Les risques ergonomiques (mouvements répétitifs de la main ou du bras, travail impliquant des positions pénibles ou fatigantes, etc.) sont plus équitablement partagés entre les sexes. En termes d’occupation, les cols bleus sont considérablement plus exposés que les cols blancs à la quasi totalité des risques physiques sur le lieu de travail. En ce qui concerne les effets du travail sur la santé, environ 35 % des travailleurs questionnés indiquent que leur travail nuit à leur santé. Les troubles de la santé liés au travail les plus fréquemment signalés sont les maux de dos (25 %) et les douleurs musculaires (23 %) suivis par la fatigue et le stress (22 %). Ces problèmes touchent principalement les travailleurs des secteurs de l’agriculture, de la santé, de l’éducation et de la construction.

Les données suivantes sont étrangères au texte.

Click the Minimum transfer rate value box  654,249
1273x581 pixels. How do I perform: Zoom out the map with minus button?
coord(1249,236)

Violence, harcèlement et brimades
Les brimades, le harcèlement, les violences et menaces, ainsi que diverses formes de discrimination sont à l’origine de problèmes psychologiques et constituent une source de stress. Environ 5 % des travailleurs déclarent avoir été victimes d’actes de violence, de brimades ou de harcèlement sur leur lieu de travail au cours des douze mois qui ont précédé l’enquête. Les différences d’un pays à l’autre sont quelquefois importantes. Par exemple, entre la Bulgarie et la Finlande, on observe une différence de 1 à 10 (en faveur de la Bulgarie) quant à l’exposition à la violence sur le lieu de travail. Cela est dû a un ensemble de facteurs tels que les différences culturelles, la proéminence de ce thème au coeur du débat publique et politique, le degré de sensibilisation de l’opinion publique au problème, ainsi que la volonté d’en rendre compte.

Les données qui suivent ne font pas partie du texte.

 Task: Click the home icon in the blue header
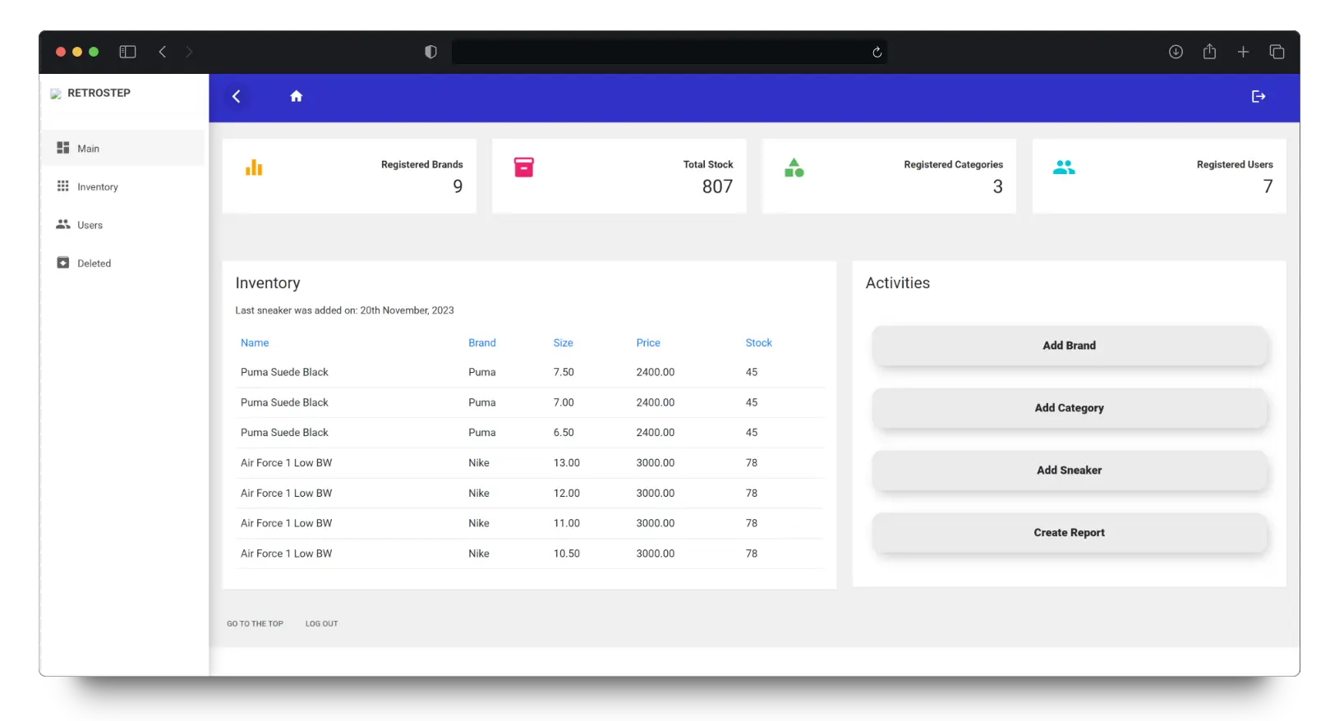(296, 97)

Les femmes sont plus exposées (6 %) aux brimades et harcèlement que les hommes (4 %), en particulier les jeunes femmes (8 % des femmes âgées de moins de 30 ans). On observe une plus forte incidence de femmes exposées à des sollicitations sexuelles non désirées en République tchèque (10 %), Norvège (7 %), Turquie, Croatie (6 %), Danemark, Suède, Lituanie et Royaume-Uni (5 %). Dans certains pays de l’Europe du sud (Italie, Espagne, Malte et Chypre), l’incidence de ce phénomène est moindre (1 %). Comme déjà dit, ce qui constitue un acte de violence peut varier d’un pays à l’autre en fonction de la sensibilité et de la sensibilisation à la question ; de ce fait ces pourcentages ne reflètent pas forcément l’incidence réelle du phénomène. Un niveau plus élevé de brimades et de harcèlement est signalé dans les grands établissements (comptant plus de 250 travailleurs), dans les secteurs de l’enseignement et de la santé, ainsi que dans le secteur de l’hôtellerie et de la restauration. Il convient de noter aussi que dans les 9 secteurs où l’exposition aux risques physiques est élevée (notamment la construction et l’agriculture), en général le taux de violence et de harcèlement est plus bas, bien que le contraire soit aussi vrai.

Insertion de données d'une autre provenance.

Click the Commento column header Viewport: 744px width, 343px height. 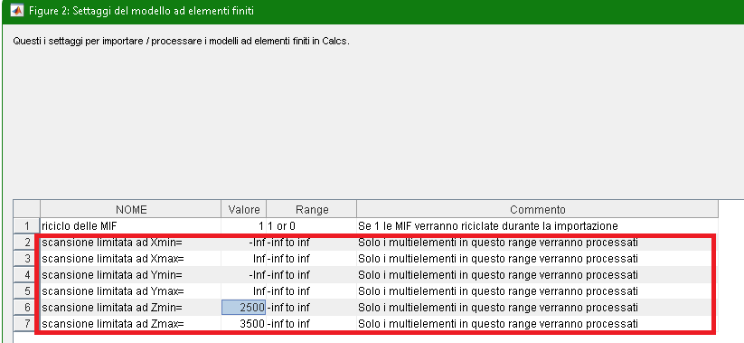coord(538,209)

Les personnes qui subissent des violences ou sont victimes de harcèlement sur le lieu de travail ont plus de problèmes de santé d’origine professionnelle que celles qui n’en subissent pas. Elles sont quatre fois plus nombreuses à faire état de problèmes psychologiques, troubles du sommeil, anxiété et irritabilité notamment, et de troubles physiques, maux d’estomac en particulier. Les personnes exposées à des brimades et harcèlement sont plus nombreuses que la moyenne à s’absenter de leur travail pour des problèmes de santé d’origine professionnelle (23 % contre 7 %) et ont, également, tendance à prendre des congés de maladie plus longs.